Doch roepende tot den HEERE in de benauwdheid, die zij hadden, zo voerde Hij hen uit hun angsten.
29 He calms a whirlwind, And their billows are hushed.
Hij doet de storm stilstaan, zodat hun golven stilzwijgen.
30 And they rejoice because they are quiet, And He leads them to the haven of their desire.
Dan zijn zij verblijd, omdat zij gestild zijn, en dat Hij hen tot de haven hunner begeerte geleid heeft.
31 They confess to YHWH His kindness, And His wonders to the sons of men,
Laat hen voor den HEERE Zijn goedertierenheid loven, en Zijn wonderwerken voor de kinderen der mensen.
32 And they exalt Him in [the] assembly of [the] people, And praise Him in [the] seat of [the] elderly.

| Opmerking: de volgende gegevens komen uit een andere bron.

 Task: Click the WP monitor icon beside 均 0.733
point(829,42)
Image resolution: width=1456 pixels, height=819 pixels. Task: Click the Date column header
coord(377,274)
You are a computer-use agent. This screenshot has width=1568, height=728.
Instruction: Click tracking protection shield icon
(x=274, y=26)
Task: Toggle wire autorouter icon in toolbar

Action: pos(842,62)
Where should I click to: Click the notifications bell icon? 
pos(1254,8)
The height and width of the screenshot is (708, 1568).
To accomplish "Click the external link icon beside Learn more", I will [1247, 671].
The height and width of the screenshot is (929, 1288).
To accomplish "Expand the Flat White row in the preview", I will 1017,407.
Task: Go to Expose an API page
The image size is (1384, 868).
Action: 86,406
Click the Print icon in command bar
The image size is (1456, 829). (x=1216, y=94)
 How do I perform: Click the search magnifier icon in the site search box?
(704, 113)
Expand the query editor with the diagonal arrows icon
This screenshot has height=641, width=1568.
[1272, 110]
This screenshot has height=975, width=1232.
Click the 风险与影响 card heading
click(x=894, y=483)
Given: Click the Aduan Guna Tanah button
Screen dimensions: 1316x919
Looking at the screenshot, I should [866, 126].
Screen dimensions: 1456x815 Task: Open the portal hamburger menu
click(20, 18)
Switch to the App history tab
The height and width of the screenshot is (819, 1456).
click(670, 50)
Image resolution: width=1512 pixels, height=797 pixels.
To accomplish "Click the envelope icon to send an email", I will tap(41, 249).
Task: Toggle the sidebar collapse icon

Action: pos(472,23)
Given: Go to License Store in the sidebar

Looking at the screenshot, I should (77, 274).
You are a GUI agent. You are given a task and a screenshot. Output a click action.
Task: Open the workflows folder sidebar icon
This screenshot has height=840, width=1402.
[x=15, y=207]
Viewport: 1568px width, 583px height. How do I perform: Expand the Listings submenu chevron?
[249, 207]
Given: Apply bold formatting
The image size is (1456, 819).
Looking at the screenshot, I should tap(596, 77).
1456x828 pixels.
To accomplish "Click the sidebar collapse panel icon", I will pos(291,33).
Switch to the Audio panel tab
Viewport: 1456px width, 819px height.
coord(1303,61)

En Hem verhogen in de gemeente des volks, en in het gestoelte der oudsten Hem roemen.
33 He makes rivers become a wilderness, And fountains of waters become dry land.
Hij stelt de rivieren tot een woestijn, en watertochten tot dorstig land.
34 A fruitful land becomes a barren place, For the wickedness of its inhabitants.
Het vruchtbaar land tot zouten grond, om de boosheid dergenen, die daarin wonen.
35 He makes a wilderness become a pool of water, And a dry land become fountains of waters.
Hij stelt de woestijn tot een waterpoel, en het dorre land tot watertochten.
36 And He causes the hungry to dwell there, And they prepare a city of habitation.
En Hij doet de hongerigen aldaar wonen, en zij stichten een stad ter woning;
37 And they sow fields, and plant vineyards, And they make fruits of increase.
En bezaaien akkers, en planten wijngaarden, die inkomende vrucht voortbrengen.
38 And He blesses them, and they multiply exceedingly, And He does not diminish their livestock.
En Hij zegent hen, zodat zij zeer vermenigvuldigen, en hun vee vermindert Hij niet.
39 And they are diminished, and bow down, By restraint, evil, and sorrow.
Daarna verminderen zij, en komen ten onder, door verdrukking, kwaad en droefenis.
40 He is pouring contempt on nobles, And causes them to wander in vacancy—no way.
Hij stort verachting uit over de prinsen, en doet hen dwalen in het woeste, waar geen weg is.
41 And sets the needy on high from affliction, And places families as a flock.
Maar Hij brengt den nooddruftige uit de verdrukking in een hoog vertrek, en maakt de huisgezinnen als kudden.
42 The upright see and rejoice, And all perversity has shut her mouth.
De oprechten zien het, en zijn verblijd, maar alle ongerechtigheid stopt haar mond.
43 Who [is] wise, and observes these? They understand the kind acts of YHWH!
Wie is wijs? Die neme deze dingen waar; en dat zij verstandelijk letten op de goedertierenheden des HEEREN.